There are zombies everywhere these days. Not quite as many as there were at their peak in the Aughts, when it seemed like you couldn’t turn around without stepping in the latest zombie thriller, but they’re still everywhere you look. There are zombie movies, zombie books, zombie comics, zombie video games (oh, the video games!), and even a zombie TV show on prime time.
And – this pains me to admit, as a horror hound – for the most part, I don’t like ‘em. There are a few exceptions – Return of the Living Dead, both the original and remake of Night of the Living Dead, plus everything even remotely associated with The Evil Dead (though I would classify those more as demons than proper zombies) – but for the most part, zombies aren’t my thing. Part of the reason for this is that, like almost everyone else, I got zombied out back in the Aughts. As Special Effects go, zombies are cheap, and there was a while there when it seemed like everyone and their sister’s dog had talked their friends into putting on gray makeup and going out into the woods with a handycam to record their own steaming heap of brilliant social commentary.
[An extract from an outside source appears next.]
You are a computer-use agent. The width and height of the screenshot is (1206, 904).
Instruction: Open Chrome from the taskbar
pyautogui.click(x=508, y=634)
The other part of it is that very social commentary aspect. Zombies are less monsters than they are a natural disaster. If the humans just kept their heads and worked together, they’d have nothing to worry about – but of course, they never do. The real monster in zombie fiction is us. The genre exists to showcase how stupid, cruel, cowardly, petty and bickering humans can be when put under pressure (and never mind how it ignores how brave, generous and ingenious we can also be under such circumstances). It’s a powerful message…once. Watching humans be horrible to each other can get tiresome when what you wanted was a fun creature feature.
What I do like is a story, in any medium, where the zombies are controlled by a greater force, be it a necromancer, a demon, an elder god, or an out-of-control A.I. You find this all over the place in video games, of course – need those end bosses, after all – but it’s surprisingly rare in movies. In fact, except for the Evil Dead series, which has the aforementioned blurring of the lines between demonic possession and proper zombies, the only movie I can think of that has its zombies controlled by a greater force is the 2006 film Slither. It probably doesn’t come as a surprise to you, then, that Slither is one of my favorite zombie movies ever, and one of my favorite horror movies in general.